By Ye Zizhen | China Daily | Updated: 2022-04-20 08:15

Collector Wu Kaisi runs a secondhand store in Guangzhou, Guangdong province, displaying and selling some 100,000 items from both home and abroad. He interacts with visitors, who often like to take pictures of his collection. [PHOTO BY ZHENG ERQI/CHINA DAILY]

Behind a secondhand shop in Guangzhou, Guangdong province, is the story of a man who made what many may consider an astonishing life choice, Ye Zizhen reports.

From Wu Kaisi's appearance in the workplace-an expansive mustache, long hair and wearing a T-shirt and shorts-you might never guess that he has what it takes to be a lawyer.
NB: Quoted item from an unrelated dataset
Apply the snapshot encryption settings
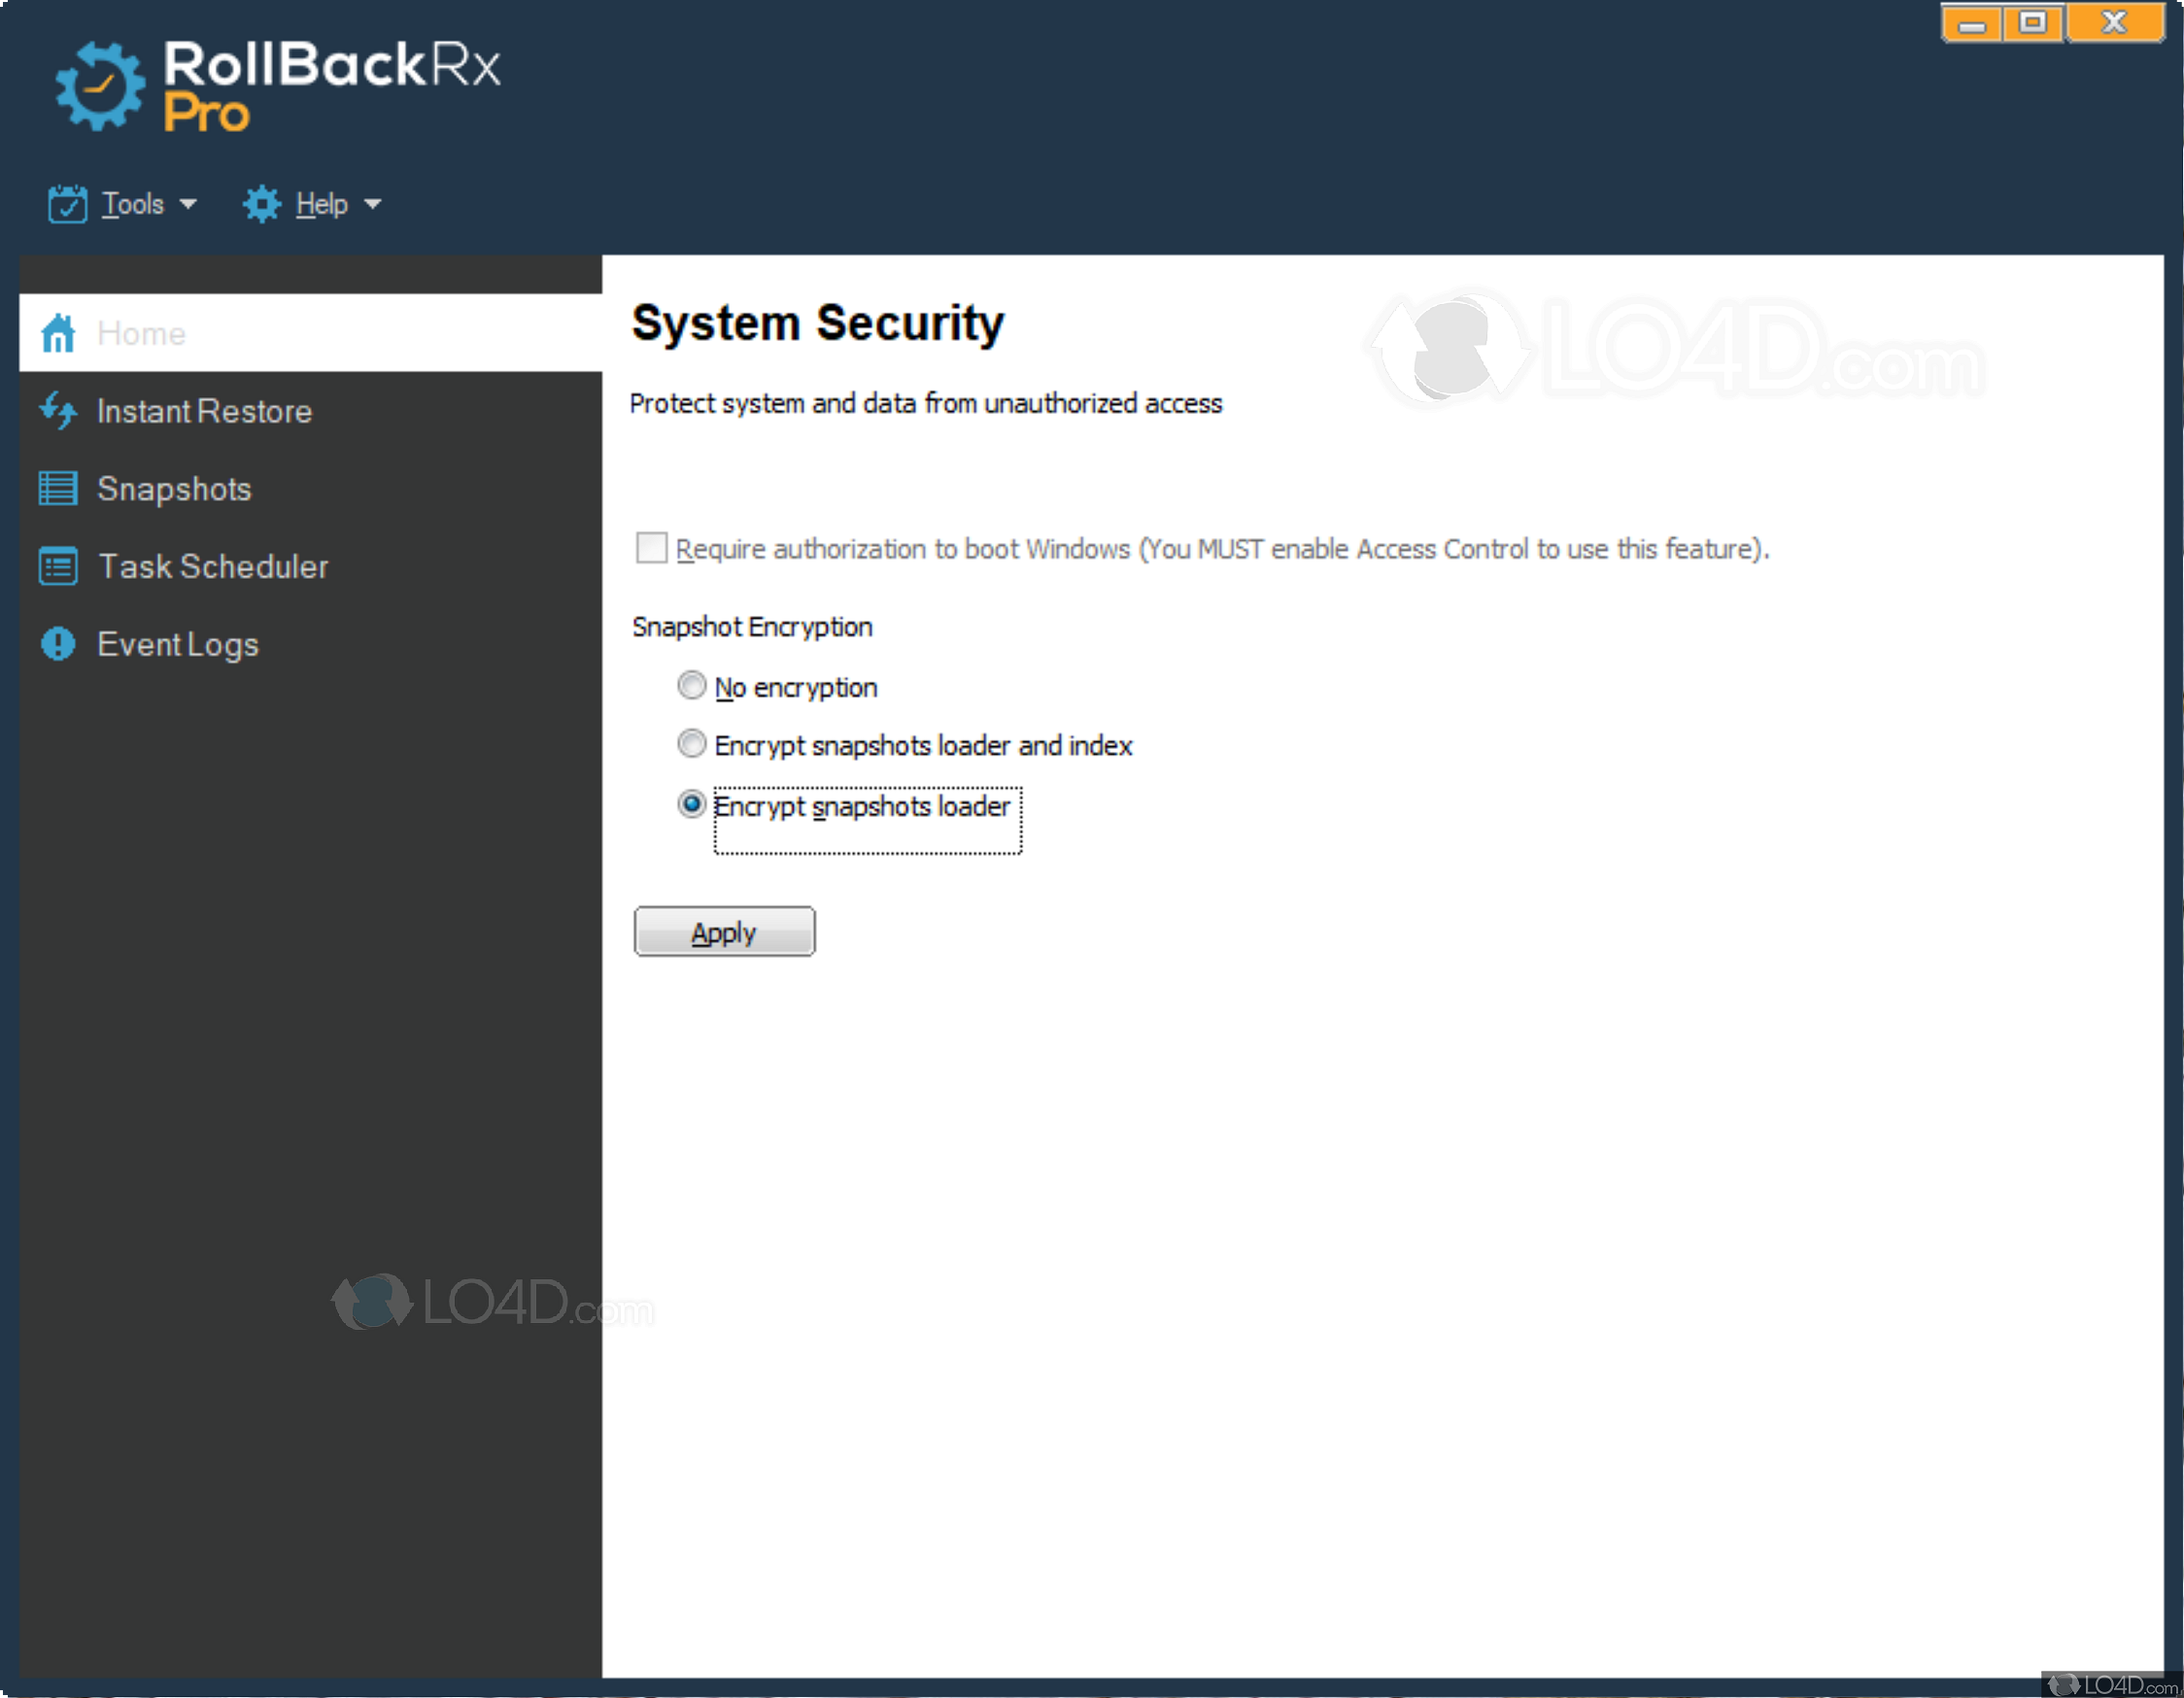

Wu, born in 1995 and originally from Shanxi province, grew up in a family that had rather high career expectations for him, and in 2016, with a bachelor's degree under his belt from the law school of South China University of Technology in Guangzhou, Guangdong province, he seemed to be well and truly on the path to fulfilling those dreams.

But somewhere along the way, he discovered what some consider as junk, and he had to decide on what career path he would follow. Junk won the day.

The junk in question is the plethora of secondhand objects he sells in his shop in the Panyu district of Guangzhou. There are more than 100,000 items he has collected and bought from both home and abroad.

"Others may not understand the pleasure and excitement I find in digging out secondhand objects, but in doing so I have found a meaning for my life," Wu says.

After graduation from college six years ago, he chose not to work in the legal sector, but turned into satisfying his real passion-collecting secondhand stuff-and then opened a store to make a living from it.

You name it, and Wu seems to have it: a toilet, a spittoon and a monument that once marked a grave, being among some of the things on offer.